C’est sous le règne de François Ier en
1545, que Jacques de Ligneris, avocat à la Cour, acquiert 3 parcelles de la
couture Sainte-Catherine (nom donné aux parcelles de terrain de ces terres
cultivables ; on dit aussi « culture »). Elles provenaient du prieuré de Sainte-Catherine-du Val-des-Écoliers. Mais le Roi le nomme ambassadeur au concile de Trente ; ainsi, ce
n’est que de retour à Paris trois ans plus tard, au début du règne de Henri
II, qu’il passe contrat avec un maître maçon, Nicolas Dupuis, et avec l’atelier
de Pierre Lescot et de Jean Goujon, à qui l’on doit, peu avant, l’aile
Ouest de la cour carrée du Louvre.
Se fixent ici les règles de l’hôtel particulier à la
française, corps de logis entre cour et jardin qui se caractérise
par :
·
des ailes latérales en retour d’équerre (ou
retour à angle droit)
·
une cour de dimensions restreintes, de plus
en plus grandes avec le développement à l’ouest.
Ce plan de base porte en lui le germe d'une recherche d'intimité et de confort ; c’est en effet un signe de distinction important, et
un besoin grandissant, que de pouvoir descendre de sa voiture non pas en pleine
rue boueuse, mais dans un lieu protégé, pavé et ordonnancé, à l'abri des regards.

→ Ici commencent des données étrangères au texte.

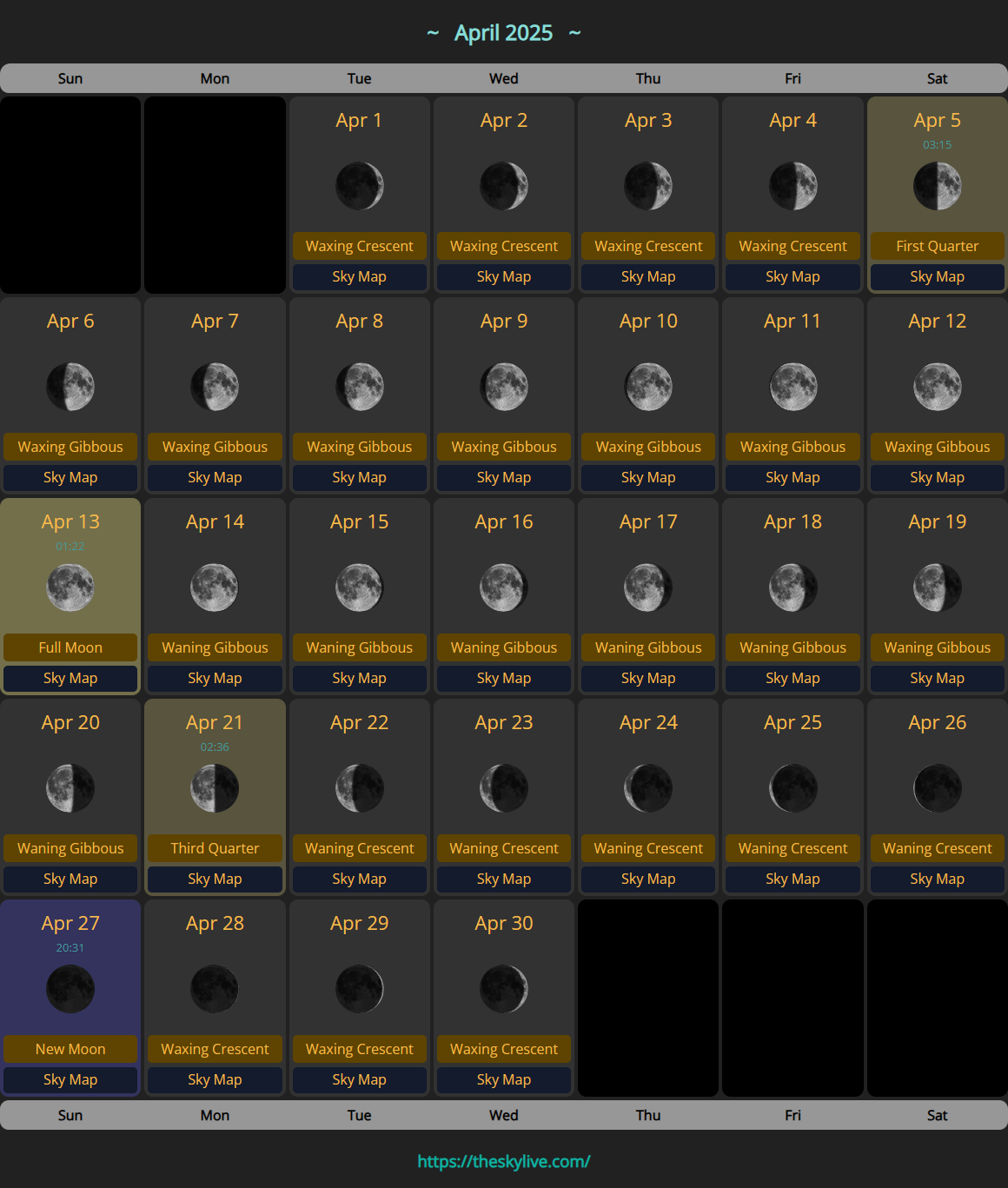Open Sky Map for Apr 19
This screenshot has width=1008, height=1188.
click(x=937, y=678)
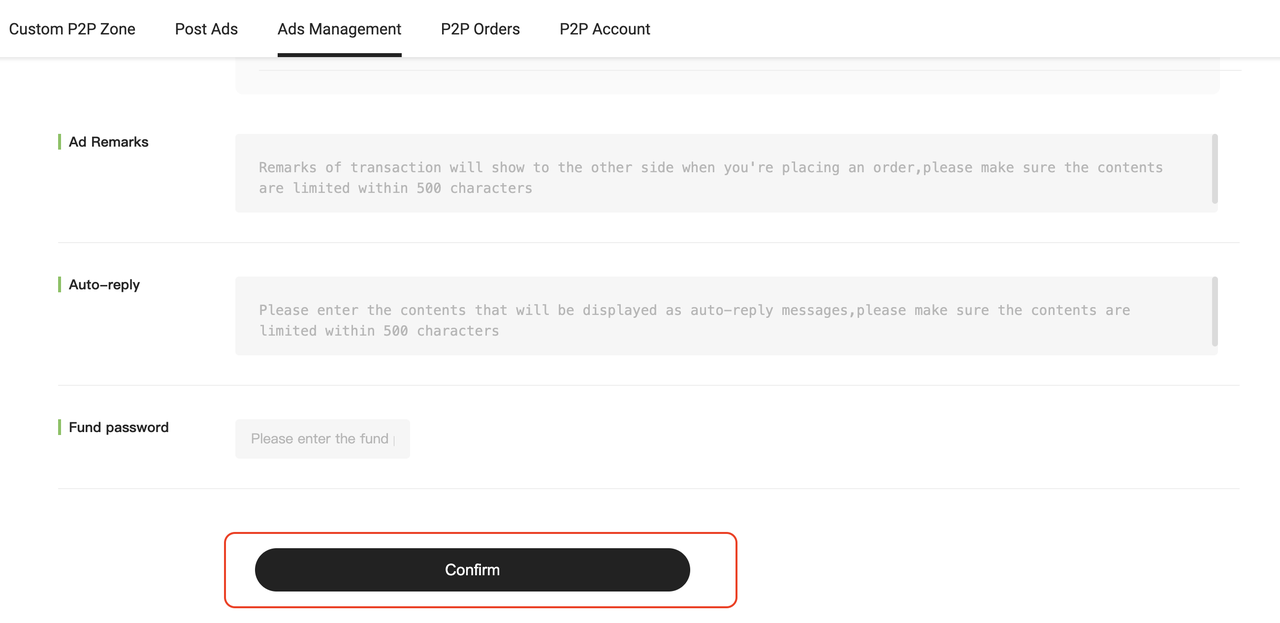Screen dimensions: 1280x623
Task: Click the Auto-reply text area scrollbar
Action: pos(1215,312)
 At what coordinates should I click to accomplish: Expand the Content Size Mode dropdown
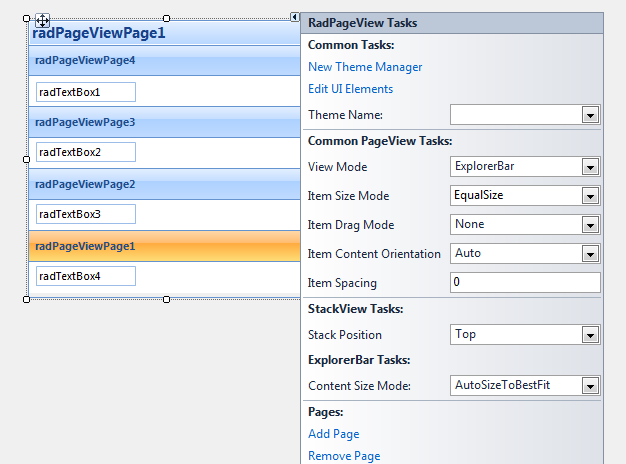tap(590, 386)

La partie Renaissance est juste devant nous :
fenêtres à meneaux (avec des montants ou compartiments), corps de logis central
à deux niveaux, surmonté d’un étage de combles ; le bâtiment est prolongé
de part et d’autre par des ailes : à gauche, loggia sur la rue, à
l’italienne, avec un seul niveau ponctué d’arcades à pilastres jumelés, ornementée de mascarons. Elle formait en fait
une galerie menant au bâtiment des cuisines; le porche d’entrée à bossage
vermiculé, date aussi du XVIe siècle ; à droite, se situait le bâtiment des
écuries, prolongé peut-être par un mur renard, ouvrant sur la
« basse-cour » des écuries. L’atelier du grand sculpteur parisien Jean
Goujon (auteur également de la Fontaine des Innocents), réalise le programme
ornemental de la façade, symbolisant les quatre saisons. On reconnaît là les
canons de la sculpture maniériste : un équilibre instable, un étirement
des formes et des corps qui semblent flotter. Le drapé mouillé, cher à Goujon, est
présent et donne aux bas-reliefs beaucoup de grâce.

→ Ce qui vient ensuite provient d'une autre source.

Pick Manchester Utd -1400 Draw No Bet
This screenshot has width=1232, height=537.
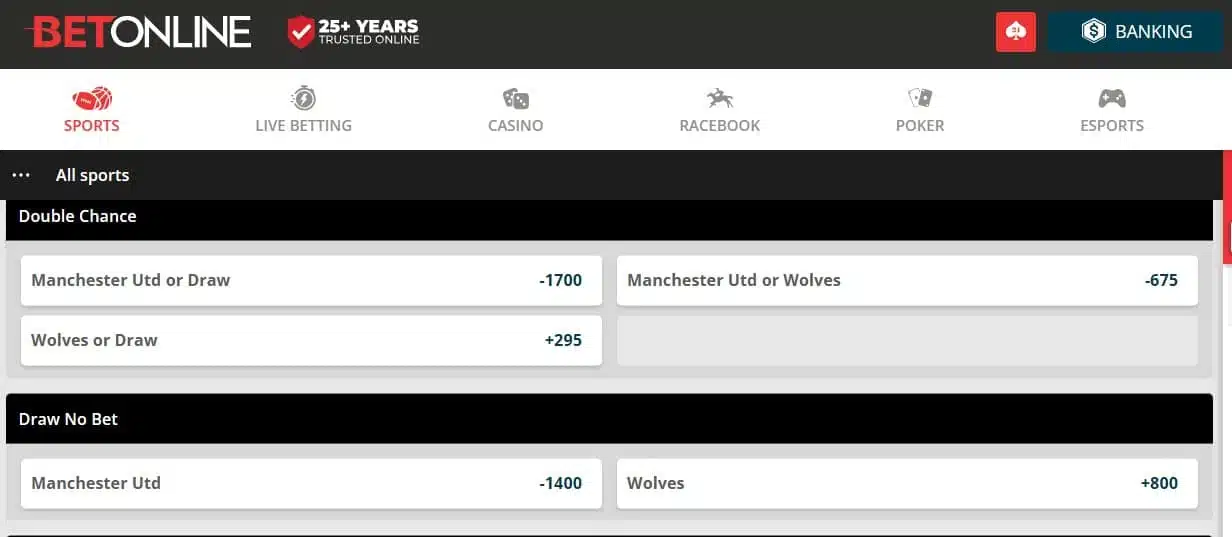311,483
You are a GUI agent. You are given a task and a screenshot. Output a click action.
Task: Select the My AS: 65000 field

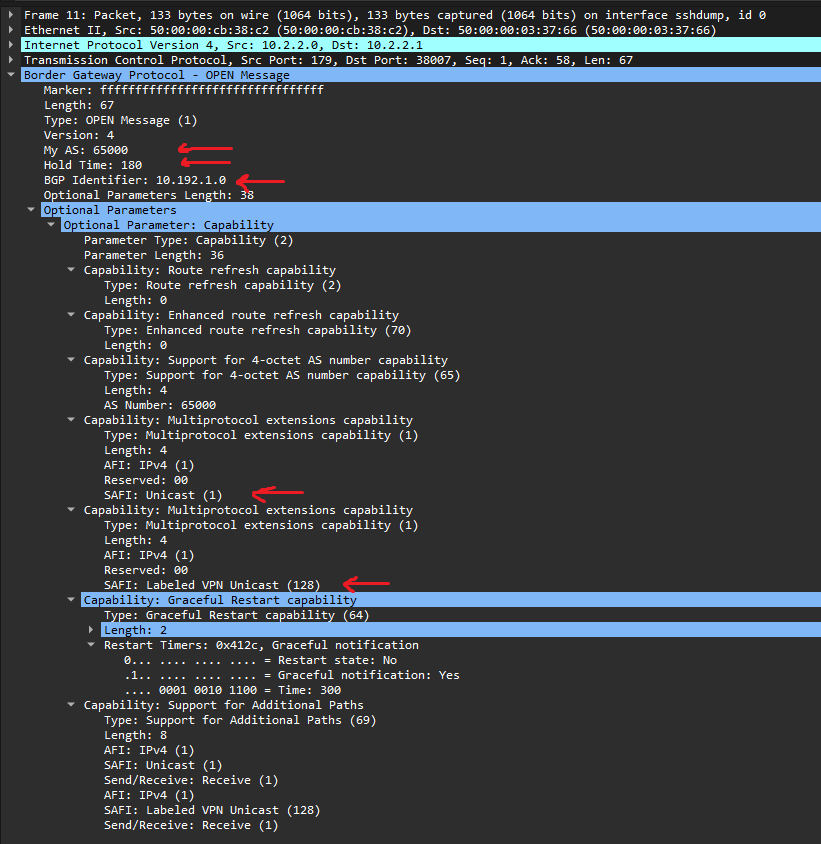85,150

Puis Françoise de Kernevenoy, riche veuve (de M. François dit de
Carnavalet, écuyer d’Henri II), s’installe ici, et va donner son nom à la
demeure : est-ce la difficulté des parisiens à prononcer ce nom
breton ? ou bien une référence à son choix de vie : fêtes,
réjouissances, un vrai carnaval ! En tous cas, à cette époque apparaît le
nom.
Irruption du Classique
En 1654, la demeure passe à Claude Boysleyve,
intendant des finances et ami de Fouquet, qui est en pleine spéculation.
L’architecte François Mansart, ami qui habite juste
derrière, rue Payenne, remanie l’hôtel :
il bouche la loggia, rajoute un étage aux ailes latérales, les tourelles
disparaissent … Les fenêtres à
meneaux sont remplacées par des fenêtres à la française ; dans un esprit
d’harmonie, il rajoute des sculptures d’inspiration maniériste. Son programme
est mythologique et centré sur la figure de Diane chasseresse. C’est l’irruption du pur style classique dans la Renaissance française.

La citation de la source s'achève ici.